• **Texto proporcionado**:
Una fiera ruge en mi interior

Llora y clama

Justicia

Sabiduría.

Conforme se aproxima el cierre de la Adolescencia perpetua, vemos que el tenor de los poemas encuentra su clímax preñado de sentires paradójicos. Y luego, cierto encuentro con la reflexión sobre el ser, cierto ánimo filosófico sobre su existencia o, si se quiere, un mantra espiritual:

Quietud del Ser

Comportamiento selvático,

Lo que está a mi alrededor

Parece falseado…

El velo de maya de la cosmovisión hindú aquí figura sugerido. Las ilusiones son las circunstancias que rodean a la hablante, o bien el tejido de la realidad que ante ella aparece en forma de dolor y de deseo constante. La quietud a la que hace referencia, lejos de constituir la ataraxia, supone el encuentro con lo esencial, luego de vivir la tragedia (el rotundo sí a todas las cosas, luminosas y oscuras, de la existencia).

• **Entradas**:
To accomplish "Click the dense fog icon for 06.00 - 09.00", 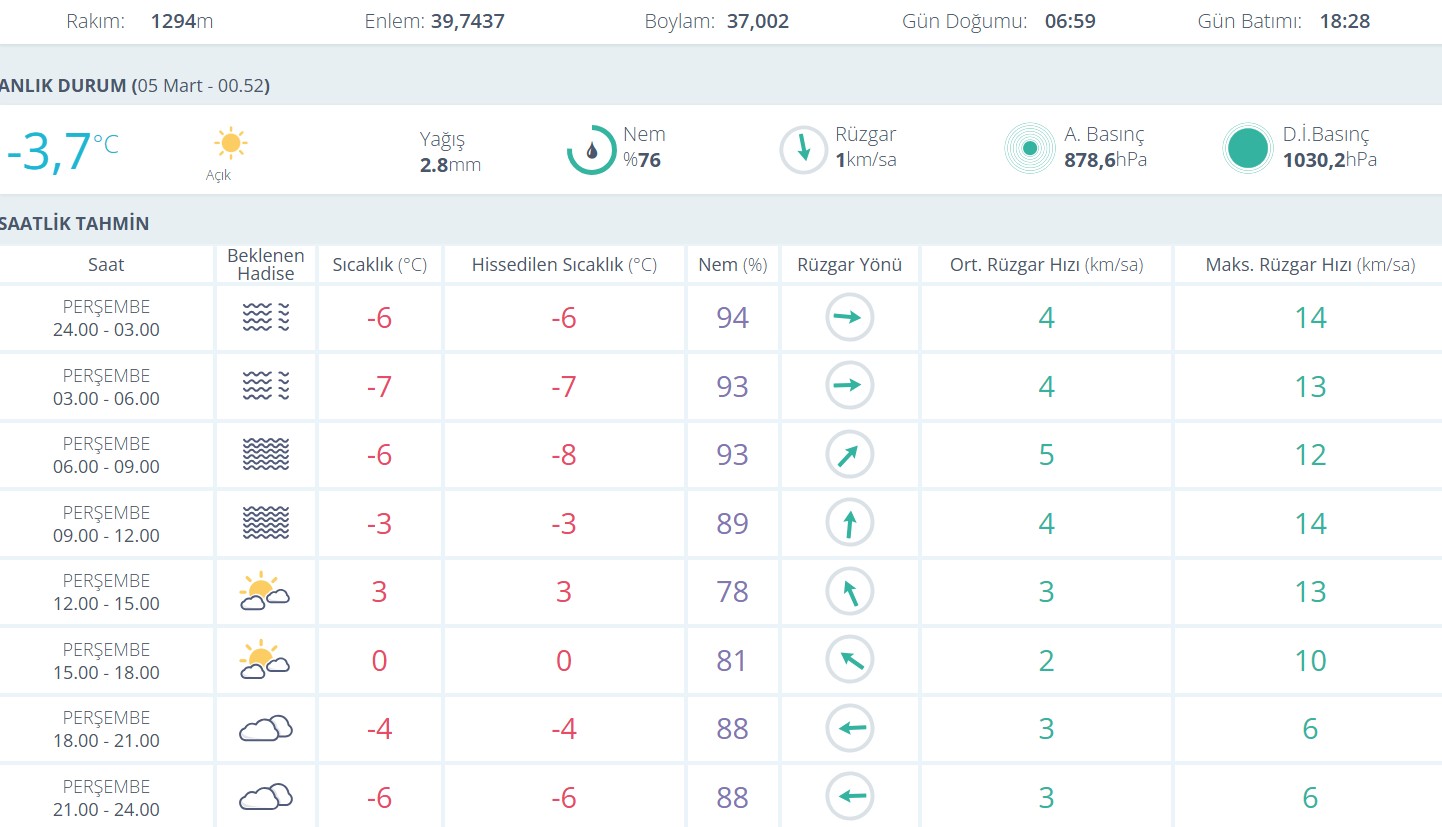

--

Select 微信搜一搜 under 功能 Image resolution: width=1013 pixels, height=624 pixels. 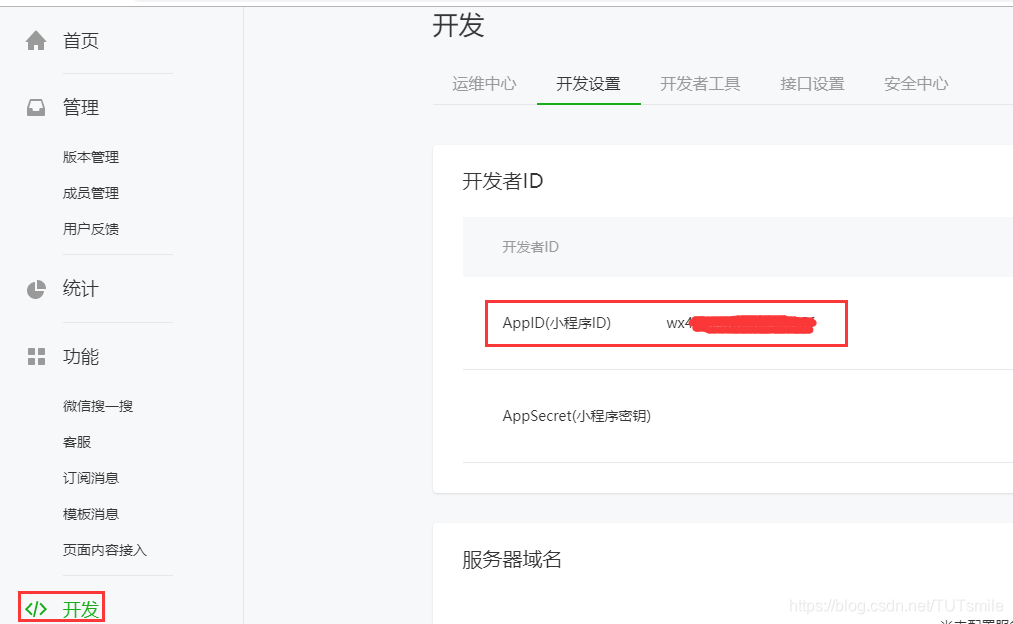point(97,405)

• **Objetivo del ejercicio**: Retoma el comentario sobre el poemario Adolescencia perpetua justo después de su última oración y sigue escribiéndolo. Las entradas son un material aparte y no guardan relación con el texto.

• **Resultado esperado**:
Se puede decir que la quietud en Adolescencia perpetua es el reencuentro con el verdadero ser, trascendiendo el puro ego material, pero este reencuentro no niega todo el recorrido vital, ni apunta al desprendimiento, sino que concilia aquella tan ansiada paz luego del clímax manifiesto en el poemario. No se avizora el estoicismo, porque el oficio de vivir en la hablante no trata de domar al animal de sus emociones con el reino de la razón. Lo que hace es abrir el caudal para dejar fluirlo todo, herida incluida, y, ya vaciada, liberada de sus residuos, sentirse una con todo, renacida, palpitante.

En la más pura tradición poética, nuestra hablante entra en sintonía con la poética de Alejandra Pizarnik: “Tú eliges el lugar de la herida en donde hablamos nuestro silencio”. Y es que, para la hablante, al igual que la poeta argentina, “escribir un poema es reparar la herida fundamental, la desgarradura, porque todos estamos heridos”.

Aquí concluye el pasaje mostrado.